Nick Livanos, owner of Livanos Restaurant Group, has two restaurants in Manhattan and two in Westchester. While Westchester restaurants offer more consistent lunch and dinner menus, Midtown’s Oceana is “extremely busy” on Tuesdays, Wednesdays, and Thursdays, but is much weaker on Mondays and Fridays.

Molyvos, the group’s upscale Greek restaurant, moved from Midtown to a smaller space in more residential Hell’s Kitchen in November.
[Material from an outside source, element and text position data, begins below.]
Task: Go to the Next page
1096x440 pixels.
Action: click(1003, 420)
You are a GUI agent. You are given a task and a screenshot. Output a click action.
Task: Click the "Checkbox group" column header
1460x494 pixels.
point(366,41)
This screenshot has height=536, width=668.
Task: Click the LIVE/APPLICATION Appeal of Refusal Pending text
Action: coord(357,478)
He said the new location has attracted longtime residents who are more loyal, like the Westchester crowd.

Rigie said inner cities need to focus on targeting not only office workers but also tourists and residents of nearby neighborhoods, while also having to change working hours, cut costs and build relationships with local businesses while remote work continues.

And despite discussions about converting many low-occupancy office buildings into residential units, restaurants may not benefit for years.

A handful of independent, single-unit restaurants in Houston and Dallas are moving to the suburbs.

Tracy Vaught, who owns five Houston-area restaurants, said business from downtown office workers isn’t picking up again until later in the week. Four of their restaurants are now closed on Mondays, and another is closed for lunch on Tuesdays and Wednesdays. She expects business to pick up at all locations as spring approaches.

“Suburb restaurants suffer from the same problems as downtown restaurants or in office parks, and that means not everyone is going back to work,” Vaught said.